クレーンなどの排ガス規制はオフロード法と言われるものが適用されます。

DPFは2011年規制、いわゆる暫定4次とか3.5次規制の適合エンジンから装着されています。

PMすすが大気中に大量に排出されると、呼吸器疾患など人体に影響を与えると言われており各エンジンメーカーはPMの削減に力を入れてきていました。

エンジンから得られる出力や燃費などさまざまな条件のもとギリギリまで減らして、それでも減らせない分のPMをマフラー内に装着されたフィルターで捕集することがDPFの最大の役割です。

DPFのメンテナンス

フィルターであるDPFに一定量のPMが溜まると、排気温度を上げPMを酸化(燃焼)させ灰にします。

PMは灰になると体積が小さくなるので、PMを捕集する能力が復活(再生)します。

このようにPMを、

集めて→燃やして→灰にする

というサイクルを繰り返していきます。このサイクルを続けていくといつかは灰で満たされてしまい、最終的にはマフラーが詰まり、DPFが故障したり、最悪の場合はエンジンが始動できなくなります。

そのため完全に詰まってしまう前に、フィルターの洗浄・交換が必要となります。

コベルコ建機では4500時間での再生品(洗浄済みDPF)への交換を推奨しています。

PMを減らすには?

そもそもPMとは何なのでしょう?

PM (Particulate Matter)粒子物質と訳され、ディーゼルエンジンから排出されるPMの成分のほとんどが、すす(炭素のかたまり)と、未燃燃料(燃えきれなかった燃料)と言われています。

PMとNOxの関係

PMは空気と燃料をよーく混合してうまく燃焼させることで減らすことができます。

しかし、空気と燃料をよく燃やすと、空気に大量に含まれる窒素N2が反応して、窒素酸化物NOxを大量に生成してしまいます。

トレードオフの関係

  • よく燃やすとPMは減るがNOxが増える
  • 燃焼を抑えるとNOxは減るがPMが増える

そのため国内外を問わず各エンジンメーカーは、

  • PMを減らしてNOxを浄化する(尿素SCR)
  • PMをDPFで捕集してNOxを減らす(DPF)

のどちらかを採用しています。

現在は2011年規制からさらに厳しくなった2014年規制(4次規制)となっており、ほとんどのメーカーがDPFと尿素SCRの併用システムを使用しています。

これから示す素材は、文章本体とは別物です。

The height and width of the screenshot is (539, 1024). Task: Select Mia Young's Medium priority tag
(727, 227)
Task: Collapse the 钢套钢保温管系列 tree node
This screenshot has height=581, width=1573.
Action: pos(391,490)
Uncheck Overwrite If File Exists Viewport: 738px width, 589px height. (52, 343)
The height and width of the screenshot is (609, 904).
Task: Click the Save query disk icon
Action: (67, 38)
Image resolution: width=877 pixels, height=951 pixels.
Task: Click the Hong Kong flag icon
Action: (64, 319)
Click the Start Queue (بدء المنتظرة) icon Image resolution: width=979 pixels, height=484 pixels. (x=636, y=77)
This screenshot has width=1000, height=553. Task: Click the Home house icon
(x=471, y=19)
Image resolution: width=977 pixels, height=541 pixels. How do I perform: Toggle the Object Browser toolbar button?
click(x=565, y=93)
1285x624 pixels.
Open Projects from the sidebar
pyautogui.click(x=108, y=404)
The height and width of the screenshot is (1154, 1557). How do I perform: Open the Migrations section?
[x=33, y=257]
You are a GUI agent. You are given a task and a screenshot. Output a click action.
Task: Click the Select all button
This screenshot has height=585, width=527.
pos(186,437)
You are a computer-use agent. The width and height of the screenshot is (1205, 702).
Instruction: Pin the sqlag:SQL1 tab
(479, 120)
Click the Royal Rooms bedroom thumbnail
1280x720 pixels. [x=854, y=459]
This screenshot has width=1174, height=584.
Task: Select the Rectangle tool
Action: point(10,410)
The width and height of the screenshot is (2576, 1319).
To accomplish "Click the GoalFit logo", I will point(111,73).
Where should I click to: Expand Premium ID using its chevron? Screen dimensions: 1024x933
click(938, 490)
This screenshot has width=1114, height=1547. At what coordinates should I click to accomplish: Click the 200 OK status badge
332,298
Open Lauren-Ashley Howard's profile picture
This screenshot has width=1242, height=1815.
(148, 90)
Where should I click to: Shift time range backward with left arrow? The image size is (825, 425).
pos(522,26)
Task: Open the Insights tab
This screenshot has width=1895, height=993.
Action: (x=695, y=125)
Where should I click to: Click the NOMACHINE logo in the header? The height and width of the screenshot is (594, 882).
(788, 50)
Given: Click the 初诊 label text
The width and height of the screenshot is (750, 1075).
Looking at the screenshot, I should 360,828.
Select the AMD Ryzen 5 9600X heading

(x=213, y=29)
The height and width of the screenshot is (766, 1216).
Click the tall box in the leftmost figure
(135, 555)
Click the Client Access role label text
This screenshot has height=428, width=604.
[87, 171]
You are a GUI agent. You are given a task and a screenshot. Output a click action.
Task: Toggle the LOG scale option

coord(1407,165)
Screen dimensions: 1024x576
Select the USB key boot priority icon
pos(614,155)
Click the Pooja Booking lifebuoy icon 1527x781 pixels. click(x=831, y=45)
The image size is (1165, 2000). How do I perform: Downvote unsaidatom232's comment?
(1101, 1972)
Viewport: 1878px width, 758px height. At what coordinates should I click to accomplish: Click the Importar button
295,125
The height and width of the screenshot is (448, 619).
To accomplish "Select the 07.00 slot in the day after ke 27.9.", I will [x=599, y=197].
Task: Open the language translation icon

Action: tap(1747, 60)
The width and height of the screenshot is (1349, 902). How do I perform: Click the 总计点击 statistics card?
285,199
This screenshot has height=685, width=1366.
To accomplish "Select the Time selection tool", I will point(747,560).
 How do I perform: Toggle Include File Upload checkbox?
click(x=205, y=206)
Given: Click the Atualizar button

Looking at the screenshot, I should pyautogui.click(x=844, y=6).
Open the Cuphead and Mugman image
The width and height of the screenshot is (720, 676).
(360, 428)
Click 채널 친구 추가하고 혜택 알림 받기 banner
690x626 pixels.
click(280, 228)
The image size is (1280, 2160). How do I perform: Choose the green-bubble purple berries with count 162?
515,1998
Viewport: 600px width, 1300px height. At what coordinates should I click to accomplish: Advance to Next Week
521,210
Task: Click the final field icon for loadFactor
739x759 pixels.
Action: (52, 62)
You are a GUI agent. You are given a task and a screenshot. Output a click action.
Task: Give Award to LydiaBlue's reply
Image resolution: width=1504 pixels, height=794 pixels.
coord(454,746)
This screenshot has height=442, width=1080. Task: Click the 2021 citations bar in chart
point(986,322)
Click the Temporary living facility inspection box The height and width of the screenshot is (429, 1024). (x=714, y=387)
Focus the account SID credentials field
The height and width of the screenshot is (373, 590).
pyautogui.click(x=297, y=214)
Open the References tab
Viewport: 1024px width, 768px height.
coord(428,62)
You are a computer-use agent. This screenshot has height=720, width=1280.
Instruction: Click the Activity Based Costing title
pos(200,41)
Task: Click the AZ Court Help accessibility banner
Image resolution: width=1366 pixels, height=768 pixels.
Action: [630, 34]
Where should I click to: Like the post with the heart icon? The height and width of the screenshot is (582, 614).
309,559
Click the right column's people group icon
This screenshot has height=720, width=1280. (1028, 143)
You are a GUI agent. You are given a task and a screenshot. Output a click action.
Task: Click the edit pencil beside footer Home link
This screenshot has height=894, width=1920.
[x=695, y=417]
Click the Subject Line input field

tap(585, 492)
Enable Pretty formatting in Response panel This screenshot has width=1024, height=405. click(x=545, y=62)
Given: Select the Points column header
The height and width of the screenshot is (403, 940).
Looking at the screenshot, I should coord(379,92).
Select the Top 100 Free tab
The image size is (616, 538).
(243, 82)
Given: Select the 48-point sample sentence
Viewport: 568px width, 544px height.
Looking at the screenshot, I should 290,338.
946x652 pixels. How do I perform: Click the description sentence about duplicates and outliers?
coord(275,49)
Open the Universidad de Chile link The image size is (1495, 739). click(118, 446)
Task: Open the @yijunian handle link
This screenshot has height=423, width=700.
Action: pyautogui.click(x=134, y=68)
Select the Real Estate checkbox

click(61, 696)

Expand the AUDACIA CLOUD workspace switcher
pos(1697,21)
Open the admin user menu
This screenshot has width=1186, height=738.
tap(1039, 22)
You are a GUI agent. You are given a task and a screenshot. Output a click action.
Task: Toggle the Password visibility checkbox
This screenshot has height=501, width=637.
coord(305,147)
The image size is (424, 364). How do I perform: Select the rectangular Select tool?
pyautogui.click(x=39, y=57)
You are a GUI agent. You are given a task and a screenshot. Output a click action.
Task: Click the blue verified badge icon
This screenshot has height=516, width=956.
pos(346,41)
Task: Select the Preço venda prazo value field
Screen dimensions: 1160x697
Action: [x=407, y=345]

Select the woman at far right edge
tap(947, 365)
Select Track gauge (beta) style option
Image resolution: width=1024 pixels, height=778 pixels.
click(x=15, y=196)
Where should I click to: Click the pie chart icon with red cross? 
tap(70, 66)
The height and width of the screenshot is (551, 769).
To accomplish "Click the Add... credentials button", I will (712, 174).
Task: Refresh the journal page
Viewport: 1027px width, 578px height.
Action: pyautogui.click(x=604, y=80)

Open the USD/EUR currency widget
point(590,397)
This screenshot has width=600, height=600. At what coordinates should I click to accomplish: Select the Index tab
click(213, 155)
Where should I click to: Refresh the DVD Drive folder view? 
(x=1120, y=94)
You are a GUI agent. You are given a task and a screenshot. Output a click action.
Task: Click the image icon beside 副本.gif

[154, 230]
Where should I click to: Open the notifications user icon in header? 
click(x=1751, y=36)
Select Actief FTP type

DPFでPMを捉え、SCRでNOxを浄化するという2段階での排ガス後処理をおこなっています。

これからも高まる排ガス規制、さらにCO2に代表される温室効果ガスの低減も課されていくことでしょう。

エンジンの進歩に加え、電動化や代替燃料の研究開発などこれからもクレーンはどんどん進化していくことと思います。

今は規制に次ぐ規制で、メーカーにとっても使用者にとっても苦しい時代と言えますが、世界がカーボン政策に光を見出すことができたならば、きっと素晴らしい世界を後世に残すことができると信じています!